**GOAL OF THE EXERCISE:**
Answer from the review below, one line per question:
(a) Who directed the film?
(b) In which section of Cannes is the film showing?
(c) Whose will left Toby as its sole beneficiary?

Hell or High Water review – elegiac Texan western that packs a dizzying punch

Chris Pine and Ben Foster are bank-robbing brothers pursued by Jeff Bridges’ Texas ranger in a heavyweight, cynical thriller from Starred Up director David Mackenzie

Last year in the Cannes competition, actor-turned-screenwriter Taylor Sheridan delivered us a cracking script for the Tex-Mex drug-lord drama Sicario. Now he repeats the trick with this rangy, violent, and cynical western set in Texas, showing in the Un Certain Regard sidebar. The director is David Mackenzie, the British film-maker whose last film was the much-admired prison drama Starred Up. This continues his winning streak.

Hell or High Water is a heist picture with a satirical edge that reminded me of Brecht’s dictum about robbing a bank being a waste of time compared to owning one; it’s also a gloomy reverie about the hostile Texan plain, comparable to the Coens’ No Country for Old Men, or Blood Simple. There’s also a vague sense memory of the 1960s western Lonely Are the Brave, with Kirk Douglas’s cowboy on the run.

Chris Pine and Ben Foster are two brothers, Toby and Tanner: one smart and one stupid, but both equally engaged in the high-risk business of robbing banks – early in the morning, taking only small-denomination untraceable bills, making it hardly worthwhile for the bank to press charges. Weirdly, they also stick to branches of one particular bank. Stranger still is that Toby could now theoretically be a rich man, having been the sole beneficiary of his late mother’s will, getting the property on which oil has been discovered but which he has actually made over in trust for his children, after his divorce, in financial conditions which at first glance make his new bank-robbing career even more baffling. Tanner is a career criminal whom his mother hated, so the bank heists could be Toby’s way of helping him out.

**GIVEN MATERIAL:**
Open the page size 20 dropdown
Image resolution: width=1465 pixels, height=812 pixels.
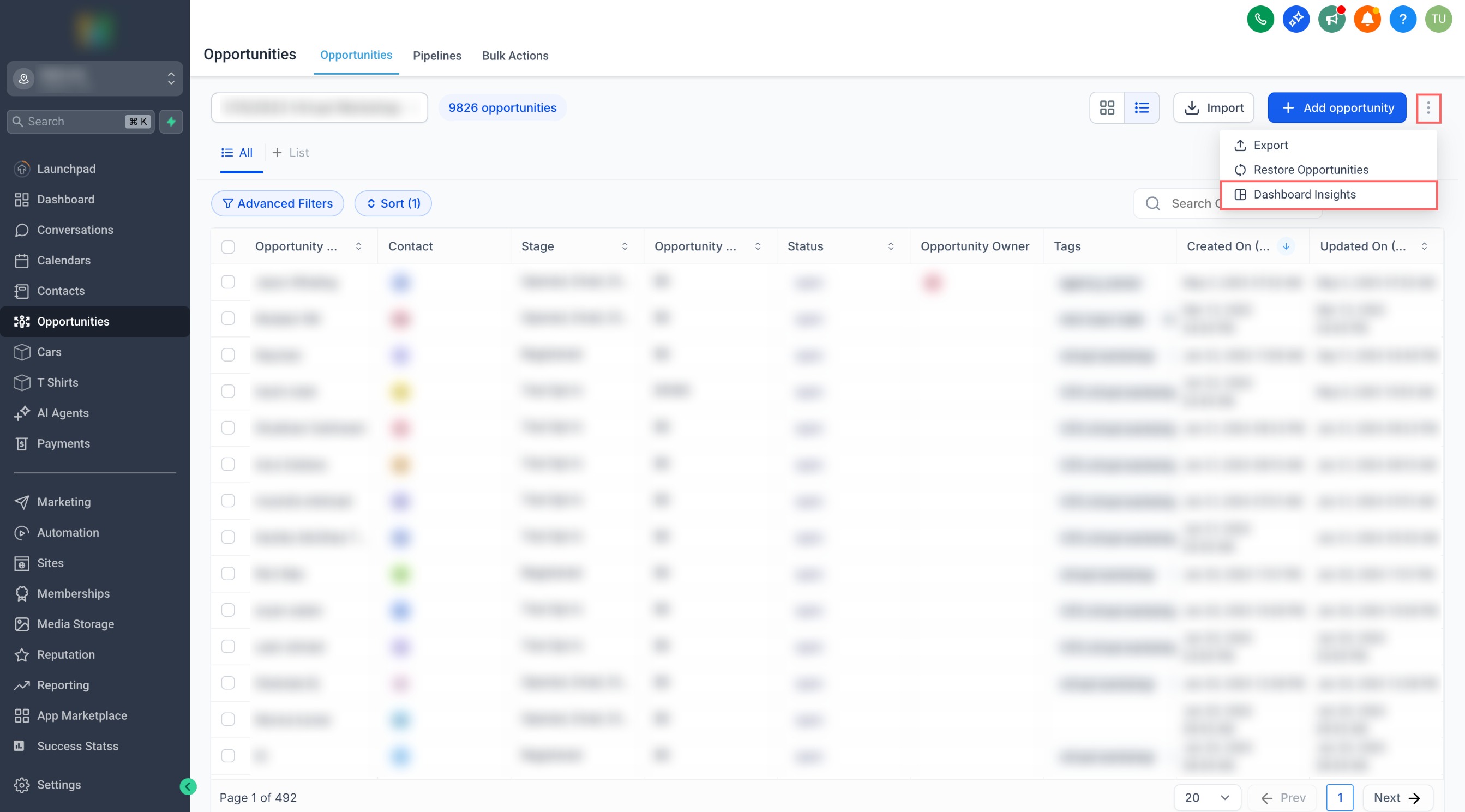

**RESULT FOR THIS EXERCISE:**
(a) David Mackenzie
(b) The Un Certain Regard sidebar
(c) His late mother's